In deze zaak gaat het om een hoger beroep tegen een vonnis van de kantonrechter in de rechtbank Limburg, waarbij de verdachte is veroordeeld voor het nalaten van hulp aan een persoon in levensgevaar. De verdachte was getuige van een aanrijding op 1 november 2021 in Venlo, waarbij een scooter met hoge snelheid door een auto werd aangereden. De verdachte, die als bijrijder in de auto zat, heeft de aanrijding gezien en is vervolgens weggerend zonder hulp te bieden aan het slachtoffer, dat later is overleden. Het hof heeft het vonnis van de kantonrechter vernietigd en geoordeeld dat de verdachte wel degelijk de plicht had om hulp te verlenen, aangezien hij zich bewust was van het levensgevaar waarin het slachtoffer verkeerde. De verdachte is veroordeeld tot een hechtenis van vijf weken, waarbij het hof rekening heeft gehouden met de overschrijding van de redelijke termijn in de procedure.
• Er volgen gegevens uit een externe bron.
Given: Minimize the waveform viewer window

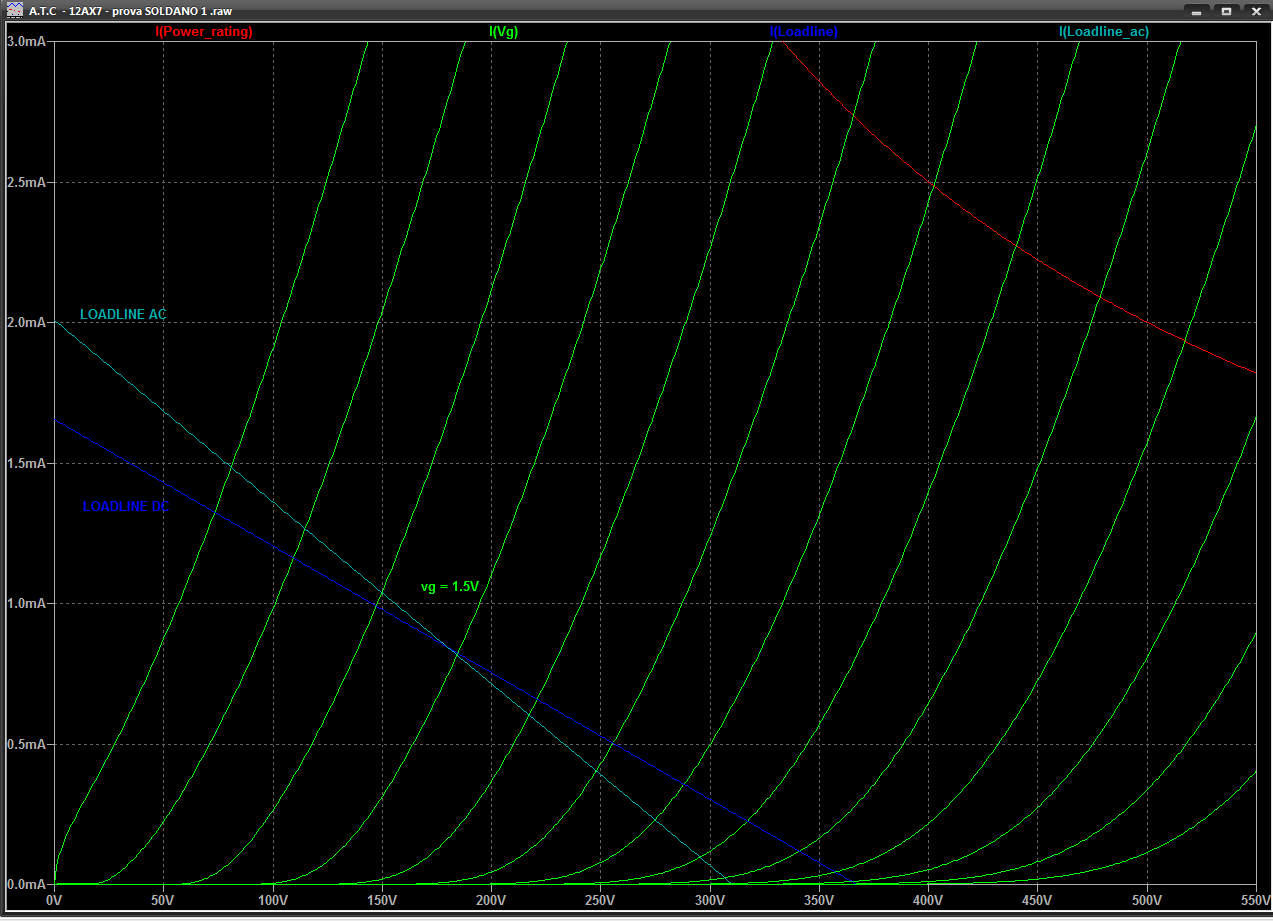Looking at the screenshot, I should (1195, 11).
Het hof heeft de straf gematigd, maar benadrukt dat het nalaten van hulp in deze situatie ernstig wordt gewogen.

Uitspraak

Parketnummer : 20-000720-24
Uitspraak : 27 mei 2025
TEGENSPRAAK (ex art. 279 Sv)

Arrest van de meervoudige kamer voor strafzaken van het gerechtshof

's-Hertogenbosch

gewezen op het hoger beroep tegen het vonnis van de kantonrechter in de rechtbank Limburg, zittingsplaats Roermond, van 29 februari 2024 in de strafzaak met parketnummer 03-298207-21 tegen:

[verdachte] ,

geboren te [geboorteplaats] op [geboortedag] 2000,
wonende te [adres] .
Hoger beroep
Bij vonnis waarvan beroep is de verdachte ter zake van ‘als getuige van het ogenblikkelijk levensgevaar waarin een ander verkeert, nalaten deze die hulp te verlenen of te verschaffen die hij hem, zonder gevaar voor zichzelf of anderen redelijkerwijs te kunnen duchten, verlenen of verschaffen kan, terwijl de dood van de hulpbehoevende volgt’ veroordeeld tot hechtenis voor de duur van 6 weken met aftrek van voorarrest.
Namens de verdachte is tegen dit vonnis hoger beroep ingesteld.
Onderzoek van de zaak
Dit arrest is gewezen naar aanleiding van het onderzoek op de terechtzitting in hoger beroep en in eerste aanleg.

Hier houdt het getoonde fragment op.